The request: Rewrite the lines of the items that start at the line containing "Given: Open the app switcher grid icon" and end at the line containing "Looking at the" as a JSON list of strings, one string per line, with blank lines left out. Include both of those lines, and leave the pictures out of your answer.

Dataset content:
========

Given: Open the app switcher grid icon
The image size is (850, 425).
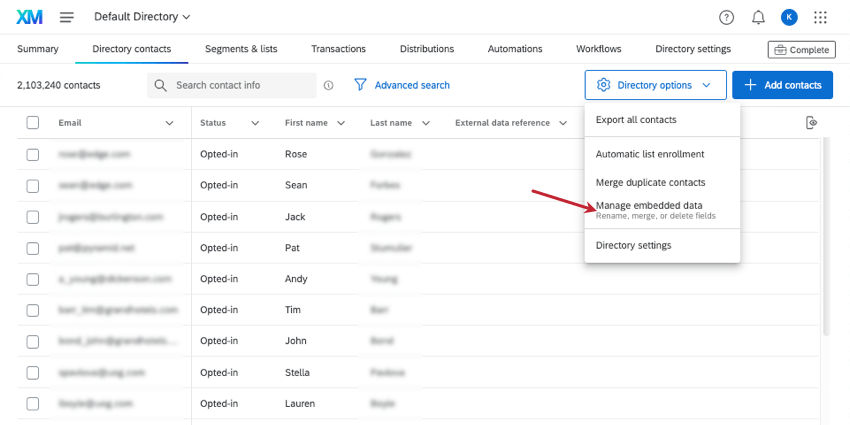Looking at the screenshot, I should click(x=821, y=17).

========

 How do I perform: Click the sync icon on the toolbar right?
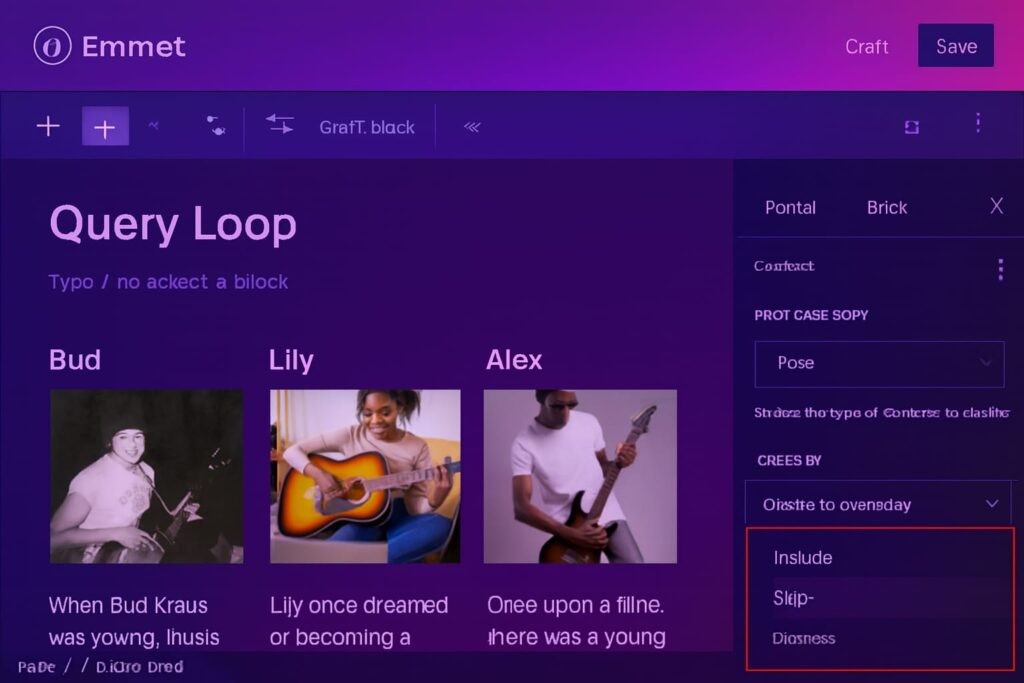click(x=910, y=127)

========

Exercise solution:
[
  "Given: Open the app switcher grid icon",
  "The image size is (850, 425).",
  "Looking at the screenshot, I should click(x=821, y=17)."
]